- YouTube thumbnail
- Production company: "toutsmith" (YouTube channel)
- Distributed by: YouTube (link)
- Release date: May 24, 2006;
- Running time: 2 minutes, 4 seconds
- Country: United States
- Language: English

= Al Gore's Penguin Army =

2006 parody webvideo

Al Gore's Penguin Army is a two-minute-long satirical webvideo posted on YouTube on May 24, 2006, spoofing Al Gore and his movie An Inconvenient Truth. There is evidence that the video is a product of the dishonest marketing technique of astroturfing. Despite all appearances of being an amateur production, The Wall Street Journal discovered that the author of the video was using "a computer registered to DCI Group", a public relations and lobbying firm led exclusively by Republican party officials. At the time the video was made, DCI's clients included General Motors and ExxonMobil. DCI has refused to comment on its involvement with the video.

==Synopsis==
The webvideo starts by mimicking a commercial film, produced by the fictional Hollywood Movie Report and quotes the real Newsweek article "Gore Redux" by Eleanor Clift as a critic's recommendation. A black margin surrounds the viewing screen, artificially making the video appear as though it was created with archaic technology.
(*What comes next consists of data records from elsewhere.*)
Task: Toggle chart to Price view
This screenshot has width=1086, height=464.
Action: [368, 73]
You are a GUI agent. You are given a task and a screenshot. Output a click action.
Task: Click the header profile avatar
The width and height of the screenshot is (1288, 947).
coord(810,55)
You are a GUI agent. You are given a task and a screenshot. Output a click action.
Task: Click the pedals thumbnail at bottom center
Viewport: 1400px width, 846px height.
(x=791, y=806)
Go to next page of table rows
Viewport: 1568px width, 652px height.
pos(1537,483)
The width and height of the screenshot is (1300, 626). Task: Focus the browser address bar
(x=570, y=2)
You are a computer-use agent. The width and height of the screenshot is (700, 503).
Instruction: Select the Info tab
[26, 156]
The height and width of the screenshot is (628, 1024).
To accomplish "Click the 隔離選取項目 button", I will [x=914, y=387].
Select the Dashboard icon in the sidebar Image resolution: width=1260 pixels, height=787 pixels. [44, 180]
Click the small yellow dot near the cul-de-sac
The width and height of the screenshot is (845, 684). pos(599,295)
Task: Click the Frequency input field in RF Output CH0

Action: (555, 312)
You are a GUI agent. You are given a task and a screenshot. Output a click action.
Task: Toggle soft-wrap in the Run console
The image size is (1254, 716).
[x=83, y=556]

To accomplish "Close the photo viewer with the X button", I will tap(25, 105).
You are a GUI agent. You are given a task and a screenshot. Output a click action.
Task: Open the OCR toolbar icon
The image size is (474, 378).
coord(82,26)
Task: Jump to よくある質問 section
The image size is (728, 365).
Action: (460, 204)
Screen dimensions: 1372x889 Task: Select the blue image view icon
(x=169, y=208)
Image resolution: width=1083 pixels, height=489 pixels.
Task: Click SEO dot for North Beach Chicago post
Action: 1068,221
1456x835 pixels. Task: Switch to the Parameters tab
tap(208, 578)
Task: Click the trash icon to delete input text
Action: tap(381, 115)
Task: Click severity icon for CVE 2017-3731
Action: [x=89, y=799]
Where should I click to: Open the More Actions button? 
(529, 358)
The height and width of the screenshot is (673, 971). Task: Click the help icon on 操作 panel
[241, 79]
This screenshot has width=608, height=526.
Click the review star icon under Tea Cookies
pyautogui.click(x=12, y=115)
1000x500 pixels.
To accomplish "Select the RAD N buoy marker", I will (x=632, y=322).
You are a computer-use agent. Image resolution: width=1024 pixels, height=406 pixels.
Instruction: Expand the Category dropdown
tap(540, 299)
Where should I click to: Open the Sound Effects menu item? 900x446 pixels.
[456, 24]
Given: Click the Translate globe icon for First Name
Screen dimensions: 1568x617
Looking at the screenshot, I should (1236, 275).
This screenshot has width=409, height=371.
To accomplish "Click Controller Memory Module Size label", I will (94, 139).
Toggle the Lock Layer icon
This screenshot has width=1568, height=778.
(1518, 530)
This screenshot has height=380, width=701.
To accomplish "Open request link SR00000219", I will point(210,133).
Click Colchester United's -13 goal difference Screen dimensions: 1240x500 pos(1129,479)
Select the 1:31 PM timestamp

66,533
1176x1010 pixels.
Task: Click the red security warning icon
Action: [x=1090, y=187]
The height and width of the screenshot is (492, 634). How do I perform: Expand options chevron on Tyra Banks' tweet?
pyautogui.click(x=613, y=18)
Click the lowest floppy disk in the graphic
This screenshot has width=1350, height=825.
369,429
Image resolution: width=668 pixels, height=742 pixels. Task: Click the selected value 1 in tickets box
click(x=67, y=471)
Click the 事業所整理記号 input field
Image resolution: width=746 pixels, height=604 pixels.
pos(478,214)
An umbrella-wielding and clothed penguin, modeled after the Batman supervillain The Penguin, with the face of Al Gore leads a group of smaller penguins, modeled after the computer operating system Linux's mascot Tux, into an ice cave. Gore shows the penguins a slideshow presentation entitled "Overview of Global Warming" like a teacher or professor. At the start of the lecture, the penguins quickly become alarmed by the threat of global warming. Gore presents a sequence of scientific graphs while ironically stating "It's all very simple", repeatedly voicing "quack, quack" incoherently. The penguins all fall asleep from boredom. Continuing the presentation, Gore asserts that global warming is the cause of seemingly nonsensical happenings so that the video satirizes the real Gore's claims about global warming: turmoil in the Middle East, celebrity news, meteorological events that suggest that the Earth is not in fact warming, and upsets in sports.

After ending the lecture, Gore twirls his umbrella to hypnotize three penguins, as The Penguin can do in the Batman media franchise. He leads them forth to the "Red State Theater", implied to be in Montana. Large crowds of people and penguins are going to watch X-Men: The Last Stand. Only those three penguins, however, go to watch An Inconvenient Truth; likewise, they all fall asleep from boredom. Back in the ice cave and lecture hall, Gore orders a number of penguins to "take action to stop Global Warming!", oblivious to their all sleeping.

The video then shifts to a text-based scene "Things you can do to Stop Global Warming", suggesting viewers to "stop exhaling" and "walk everywhere no matter the distance", among other absurdities. In the last scene, a lone penguin is walking in the cave when a shark rises and returns to the water, taking along the penguin to eat. Finally, the video presents the text "The End" on a black screen. Al Gore abruptly appears on the screen and sounds some evil laughter; he twirls his umbrella at the direction of the real-life viewers to hypnotize them, breaking the fourth wall. The viewer is left warned that Al Gore is attempting to trick him into believing absurdities.

==Authorship==
The video, which has a "home-made, humorous quality", was posted on YouTube by "Toutsmith," a person who identified himself as a 29-year-old from Beverly Hills. The video was released on May 24, 2006, the same date as the release of An Inconvenient Truth. The Wall Street Journal journalist Antonio Regalado noticed that, despite the amateur production values, a link to the video was the first sponsored listing when he performed a Google search for Al Gore, suggesting to him that someone was paying money to advertise this 'amateur' video. Regalado examined routing information on an e-mail sent by Toutsmith to Regalado and found that the e-mail had been sent from a computer associated with the DCI Group, in Washington, D.C.

When asked if they created the video, DCI Group responded "We do not disclose the names of our clients, nor do we discuss the work we do on behalf of our clients." The Wall Street Journal also found that sponsored links to the Al Gore video had been placed on Google, and were taken down after DCI was contacted by the Journal. The identity of the party who paid for the sponsored links remains unknown as of 2006.

==Opinions==
The Wall Street Journal consulted a professor of communications who described the spoof as "'Propaganda 101' and said: "It contains no factual information, but presents a highly negative image [of Al Gore]."